Hacked together: A home-built thermal cycling instrument made by Cathal Garvey from a coffee can and heat gun cost less than $80. It is used to copy DNA molecules. Many commercial versions cost more than $1,000.
Nor is everyone as impressed by the movement as Church is. “I would be a little skeptical what is the endpoint of all this,” says Declan Soden, the Cork Cancer Research Centre biologist whose lab Garvey once studied in. “If you are trying to develop a treatment for cancer using molecular biology, the amount of time and effort and resources is pretty considerable, and the regulatory constraints are a lot tighter,” says Soden, whose lab has an annual budget of $3 million. “I think that puts it out of the league of do-it-yourself hobbyists.”
Another worry is that hobbyists will be flushing bacteria down household sinks, or even creating dangerous germs. Soden says Garvey was a “very, very bright” student who was too impatient to work in a large academic laboratory. “My concern is what you’re doing is changing bacteria, and that may present a risk to the general public,” he says.
Even so, some futurists think citizen biology could one day rival industrial biotechnology, much as open-source software challenges commercial products. In 2007, Freeman Dyson predicted that leadership in biotechnology would eventually shift away from large corporations like Monsanto to kitchen laboratories, becoming “small and domesticated rather than big and centralized.”
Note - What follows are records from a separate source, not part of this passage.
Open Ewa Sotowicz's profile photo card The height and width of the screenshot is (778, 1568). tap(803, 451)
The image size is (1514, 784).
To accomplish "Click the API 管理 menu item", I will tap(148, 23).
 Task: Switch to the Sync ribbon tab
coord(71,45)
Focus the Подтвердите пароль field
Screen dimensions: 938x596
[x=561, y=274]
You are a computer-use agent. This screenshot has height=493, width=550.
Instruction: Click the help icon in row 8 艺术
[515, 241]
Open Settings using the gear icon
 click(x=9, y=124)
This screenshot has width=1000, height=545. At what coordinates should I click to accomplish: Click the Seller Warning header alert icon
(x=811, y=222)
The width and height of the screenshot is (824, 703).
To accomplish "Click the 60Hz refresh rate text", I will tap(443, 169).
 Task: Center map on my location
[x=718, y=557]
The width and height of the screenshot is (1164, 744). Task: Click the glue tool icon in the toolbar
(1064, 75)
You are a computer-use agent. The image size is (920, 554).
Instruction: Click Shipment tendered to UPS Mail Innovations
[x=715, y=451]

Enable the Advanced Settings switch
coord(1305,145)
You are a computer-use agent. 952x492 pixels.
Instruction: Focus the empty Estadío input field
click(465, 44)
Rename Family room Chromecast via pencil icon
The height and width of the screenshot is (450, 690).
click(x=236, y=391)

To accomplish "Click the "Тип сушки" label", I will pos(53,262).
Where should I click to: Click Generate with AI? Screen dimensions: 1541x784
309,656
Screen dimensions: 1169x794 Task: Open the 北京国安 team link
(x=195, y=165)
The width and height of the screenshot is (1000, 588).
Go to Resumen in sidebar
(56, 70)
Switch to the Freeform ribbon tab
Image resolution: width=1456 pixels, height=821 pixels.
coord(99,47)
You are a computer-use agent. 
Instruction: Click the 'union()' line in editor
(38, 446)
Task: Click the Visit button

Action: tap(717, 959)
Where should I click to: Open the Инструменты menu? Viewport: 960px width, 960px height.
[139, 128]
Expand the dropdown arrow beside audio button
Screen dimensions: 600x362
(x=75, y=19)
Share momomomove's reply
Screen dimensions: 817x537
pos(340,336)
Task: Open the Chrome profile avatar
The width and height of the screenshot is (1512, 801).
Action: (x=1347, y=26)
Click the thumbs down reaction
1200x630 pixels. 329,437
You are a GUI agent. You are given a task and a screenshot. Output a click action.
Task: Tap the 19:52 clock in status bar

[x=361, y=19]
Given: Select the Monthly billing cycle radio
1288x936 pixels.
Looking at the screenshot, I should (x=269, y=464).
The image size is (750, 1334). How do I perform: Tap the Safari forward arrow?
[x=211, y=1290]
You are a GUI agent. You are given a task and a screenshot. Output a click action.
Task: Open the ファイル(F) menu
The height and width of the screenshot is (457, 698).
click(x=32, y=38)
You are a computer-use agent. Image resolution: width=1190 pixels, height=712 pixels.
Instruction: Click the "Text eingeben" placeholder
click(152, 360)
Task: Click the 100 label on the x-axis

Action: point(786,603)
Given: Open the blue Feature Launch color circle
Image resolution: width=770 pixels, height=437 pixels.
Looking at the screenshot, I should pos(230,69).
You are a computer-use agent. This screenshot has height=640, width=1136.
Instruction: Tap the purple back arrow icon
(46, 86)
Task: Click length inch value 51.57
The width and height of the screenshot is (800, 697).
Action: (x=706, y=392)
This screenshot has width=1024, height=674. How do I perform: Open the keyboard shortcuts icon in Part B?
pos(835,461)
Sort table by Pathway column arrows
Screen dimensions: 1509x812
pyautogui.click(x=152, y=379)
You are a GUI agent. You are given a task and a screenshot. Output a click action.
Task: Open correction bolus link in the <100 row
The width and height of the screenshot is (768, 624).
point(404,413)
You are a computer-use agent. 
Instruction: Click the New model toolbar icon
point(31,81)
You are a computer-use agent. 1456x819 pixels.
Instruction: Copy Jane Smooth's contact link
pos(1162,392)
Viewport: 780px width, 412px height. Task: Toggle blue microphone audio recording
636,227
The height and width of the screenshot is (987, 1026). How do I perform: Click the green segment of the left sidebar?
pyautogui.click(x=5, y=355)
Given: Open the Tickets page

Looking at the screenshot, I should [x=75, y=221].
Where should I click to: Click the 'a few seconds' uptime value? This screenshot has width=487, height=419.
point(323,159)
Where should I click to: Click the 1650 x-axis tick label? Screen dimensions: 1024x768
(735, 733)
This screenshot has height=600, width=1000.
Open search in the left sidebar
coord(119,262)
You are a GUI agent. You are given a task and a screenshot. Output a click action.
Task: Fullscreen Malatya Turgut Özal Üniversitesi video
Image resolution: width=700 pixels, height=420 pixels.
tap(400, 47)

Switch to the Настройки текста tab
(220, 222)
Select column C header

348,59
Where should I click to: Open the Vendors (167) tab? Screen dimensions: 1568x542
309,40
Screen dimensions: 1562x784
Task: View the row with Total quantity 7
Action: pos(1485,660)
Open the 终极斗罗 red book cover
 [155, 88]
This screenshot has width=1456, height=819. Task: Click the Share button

One company that sees the DIY trend as a business opportunity is Autodesk. The software maker, which sells high-powered design programs for engineers and architects, has recently begun sponsoring college genetic-engineering competitions and is developing software to aid biologists in their goal of re-wiring the genes of bacteria so that they will make fuel or drugs. “Our current generations expect to make a difference in the world, and they expect the material world to respond to them,” says Jeff Kowalski, Autodesk’s chief technology officer. “Biology is going to be part of that. While I agree that the science is not fully accessible to people, we see it being commoditized fast.”
After paying a $325 license fee, Garvey won approval last July from Ireland’s Environmental Protection Agency to create genetically modified microbes in his mother’s home. His “Class 1” lab rating lets him work only with germs that pose “negligible risk” to the public or the environment.
Garvey’s current goal is to develop a suitable system for amateur biologists who want to genetically modify bacteria. The bacterium E. coli, common in university labs, isn’t so easy to work with. It smells, eats expensive media, and has a bad public reputation as the cause of toxic stomach infections. Instead, Garvey is trying to establish a common soil bacterium, Bacillus subtilis, as an open-source standard. “B. subtilis has a blank-slate reputation,” he says.
Using his computer, Garvey designed a circular ring of 3,200 DNA letters, which he paid a contract lab in Texas $1,300 to synthesize and mail to him. It’s a miniature chromosome called a plasmid that the B. subtilis bacteria will absorb. To endow a germ with new traits (say, fluorescence, or the smell of rain on a sidewalk), just splice the needed DNA into the plasmid.
Garvey calls his construct “Indie Biotech Backbone 1.0,” and he plans to sell it to other biohackers. “Now that we have some tools, the hardest question is what to do with it,” he admits. For his own part, he imagines reprogramming grass to make diesel fuel—the sort of thing he could plant outside and let grow. “The dream,” he says, “is to program life, play around, where it doesn’t cost you anything to fail.”